── QUELLENAUSZUG ──
Im Interview mit SPOX und Goal spricht Fritsch erstmals ausführlich über seine verletzungsbedingte Odyssee und den körperlich wie psychisch schweren Kampf gegen das Karriereende.
Der zweimalige Deutsche U17-Meister erzählt zudem von seinen Trainingseinheiten unter Thomas Tuchel, der Hoffnung auf den Europa-League-Rekord und seiner gegenwärtigen Situation.
Herr Fritsch, 2014 und 2015 wurden Sie mit der U17 von Borussia Dortmund Deutscher Meister und galten als eines der größten Talente beim BVB. Nach Kreuzbandrissen in beiden Knien mussten Sie vor über zwei Jahren Ihre Karriere jedoch mit 19 Jahren beenden. Haben Sie bislang einmal öffentlich über Ihre Odyssee gesprochen?
Patrick Fritsch: Vor zwei Jahren einmal, überregional aber noch nicht. Ich bin also gespannt. (lacht)
Der BVB bot Ihnen nach dem Karriereende eine dreijährige Ausbildung an, die Sie nun im Bereich Internationalisierung absolvieren. Was ist darunter genau zu verstehen?
───
── ANGEZEIGTE DATEN ──
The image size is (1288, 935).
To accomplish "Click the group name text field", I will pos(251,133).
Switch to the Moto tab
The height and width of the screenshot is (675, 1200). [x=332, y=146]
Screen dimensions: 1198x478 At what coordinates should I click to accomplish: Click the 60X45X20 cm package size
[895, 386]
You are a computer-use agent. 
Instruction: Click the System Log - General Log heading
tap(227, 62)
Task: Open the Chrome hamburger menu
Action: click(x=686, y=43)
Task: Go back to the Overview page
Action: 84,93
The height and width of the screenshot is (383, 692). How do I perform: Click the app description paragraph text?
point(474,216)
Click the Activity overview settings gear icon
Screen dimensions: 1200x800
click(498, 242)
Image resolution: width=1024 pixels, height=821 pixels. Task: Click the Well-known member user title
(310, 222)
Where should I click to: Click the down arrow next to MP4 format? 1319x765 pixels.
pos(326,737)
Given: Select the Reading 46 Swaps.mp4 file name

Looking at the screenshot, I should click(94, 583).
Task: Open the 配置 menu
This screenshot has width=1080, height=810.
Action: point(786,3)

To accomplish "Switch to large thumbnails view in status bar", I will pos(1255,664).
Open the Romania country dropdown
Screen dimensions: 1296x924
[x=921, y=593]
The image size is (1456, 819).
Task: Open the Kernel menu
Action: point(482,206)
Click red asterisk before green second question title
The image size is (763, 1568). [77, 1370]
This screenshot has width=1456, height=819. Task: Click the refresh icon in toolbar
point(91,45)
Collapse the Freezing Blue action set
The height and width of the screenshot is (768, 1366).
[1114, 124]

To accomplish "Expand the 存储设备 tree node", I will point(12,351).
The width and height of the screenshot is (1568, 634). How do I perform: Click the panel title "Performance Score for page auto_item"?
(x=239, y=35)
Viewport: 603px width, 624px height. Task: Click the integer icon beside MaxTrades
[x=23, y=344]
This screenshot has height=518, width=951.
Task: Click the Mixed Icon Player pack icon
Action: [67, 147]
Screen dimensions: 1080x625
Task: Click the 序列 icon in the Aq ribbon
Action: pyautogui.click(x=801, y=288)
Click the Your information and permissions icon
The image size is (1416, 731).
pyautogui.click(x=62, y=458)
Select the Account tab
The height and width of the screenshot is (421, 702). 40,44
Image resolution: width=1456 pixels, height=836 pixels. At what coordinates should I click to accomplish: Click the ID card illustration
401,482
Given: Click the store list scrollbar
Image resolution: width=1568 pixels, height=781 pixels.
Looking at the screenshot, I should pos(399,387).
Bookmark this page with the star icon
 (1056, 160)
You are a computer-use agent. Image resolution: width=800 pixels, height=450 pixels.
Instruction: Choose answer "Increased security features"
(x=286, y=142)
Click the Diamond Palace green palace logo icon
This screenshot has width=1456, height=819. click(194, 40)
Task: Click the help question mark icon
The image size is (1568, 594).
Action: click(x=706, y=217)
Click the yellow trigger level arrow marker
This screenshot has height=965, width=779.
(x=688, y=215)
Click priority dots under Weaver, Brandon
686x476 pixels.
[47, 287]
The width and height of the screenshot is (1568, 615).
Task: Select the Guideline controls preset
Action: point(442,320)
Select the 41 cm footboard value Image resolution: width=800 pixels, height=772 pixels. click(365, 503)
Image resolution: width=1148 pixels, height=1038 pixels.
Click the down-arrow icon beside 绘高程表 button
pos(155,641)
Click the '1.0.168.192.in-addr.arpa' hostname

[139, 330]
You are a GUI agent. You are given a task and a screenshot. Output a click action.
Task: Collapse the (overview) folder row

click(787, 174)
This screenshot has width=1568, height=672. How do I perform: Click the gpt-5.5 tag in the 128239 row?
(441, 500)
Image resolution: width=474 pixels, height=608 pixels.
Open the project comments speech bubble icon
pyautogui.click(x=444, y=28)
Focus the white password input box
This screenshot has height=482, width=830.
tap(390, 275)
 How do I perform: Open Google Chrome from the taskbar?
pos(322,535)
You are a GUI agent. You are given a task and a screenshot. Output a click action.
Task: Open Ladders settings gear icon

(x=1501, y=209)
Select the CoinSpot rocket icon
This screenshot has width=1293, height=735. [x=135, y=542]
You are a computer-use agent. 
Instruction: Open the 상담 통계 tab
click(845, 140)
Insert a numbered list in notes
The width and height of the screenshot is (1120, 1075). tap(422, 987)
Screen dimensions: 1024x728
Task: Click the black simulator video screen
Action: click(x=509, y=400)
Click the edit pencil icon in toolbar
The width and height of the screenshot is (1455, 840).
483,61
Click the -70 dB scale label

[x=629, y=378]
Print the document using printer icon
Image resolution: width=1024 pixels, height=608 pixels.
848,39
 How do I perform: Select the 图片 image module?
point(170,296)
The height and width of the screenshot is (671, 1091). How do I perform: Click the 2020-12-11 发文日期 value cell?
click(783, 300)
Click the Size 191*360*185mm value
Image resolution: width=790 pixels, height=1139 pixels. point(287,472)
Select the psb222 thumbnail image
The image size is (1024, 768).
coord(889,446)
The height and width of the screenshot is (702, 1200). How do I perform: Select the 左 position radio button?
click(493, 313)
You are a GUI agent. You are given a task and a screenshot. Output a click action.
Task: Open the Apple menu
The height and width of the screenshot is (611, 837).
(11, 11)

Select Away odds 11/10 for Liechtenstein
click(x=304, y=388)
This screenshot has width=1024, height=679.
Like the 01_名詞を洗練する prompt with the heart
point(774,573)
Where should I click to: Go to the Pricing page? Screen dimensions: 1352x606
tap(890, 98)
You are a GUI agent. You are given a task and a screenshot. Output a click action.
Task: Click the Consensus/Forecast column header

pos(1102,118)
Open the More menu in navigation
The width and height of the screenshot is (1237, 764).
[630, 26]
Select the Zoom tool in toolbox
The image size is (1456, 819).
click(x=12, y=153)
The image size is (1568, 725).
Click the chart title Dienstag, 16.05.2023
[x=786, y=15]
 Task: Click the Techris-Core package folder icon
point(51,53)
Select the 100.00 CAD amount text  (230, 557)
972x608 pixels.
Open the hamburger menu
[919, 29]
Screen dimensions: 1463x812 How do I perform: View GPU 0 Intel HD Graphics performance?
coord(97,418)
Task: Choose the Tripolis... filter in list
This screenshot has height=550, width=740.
───
AUFGABEN
1) Gib aus dem Quellenauszug die Passage wörtlich wieder, die mit „Im Interview mit“ anfängt und sich bis einschließlich „Ihre Odyssee gesprochen?“ erstreckt.
2) Beantworte anhand des Quellenauszugs diese Fragen:
(a) In welchen Jahren wurde Fritsch mit der U17 von Borussia Dortmund Deutscher Meister?
(b) Mit wie vielen Jahren musste er seine Karriere beenden?
(c) In welchem Bereich absolviert er seine Ausbildung beim BVB?
3) Übersetze bitte diesen Satz aus dem Quellenauszug ins Englische: „Der BVB bot Ihnen nach dem Karriereende eine dreijährige Ausbildung an, die Sie nun im Bereich Internationalisierung absolvieren.“

LÖSUNGEN
1)
Im Interview mit SPOX und Goal spricht Fritsch erstmals ausführlich über seine verletzungsbedingte Odyssee und den körperlich wie psychisch schweren Kampf gegen das Karriereende.
Der zweimalige Deutsche U17-Meister erzählt zudem von seinen Trainingseinheiten unter Thomas Tuchel, der Hoffnung auf den Europa-League-Rekord und seiner gegenwärtigen Situation.
Herr Fritsch, 2014 und 2015 wurden Sie mit der U17 von Borussia Dortmund Deutscher Meister und galten als eines der größten Talente beim BVB. Nach Kreuzbandrissen in beiden Knien mussten Sie vor über zwei Jahren Ihre Karriere jedoch mit 19 Jahren beenden. Haben Sie bislang einmal öffentlich über Ihre Odyssee gesprochen?

2)
(a) 2014 und 2015
(b) Mit 19 Jahren
(c) Im Bereich Internationalisierung

3) After the end of your career, BVB offered you a three-year training program, which you are now completing in the field of internationalization.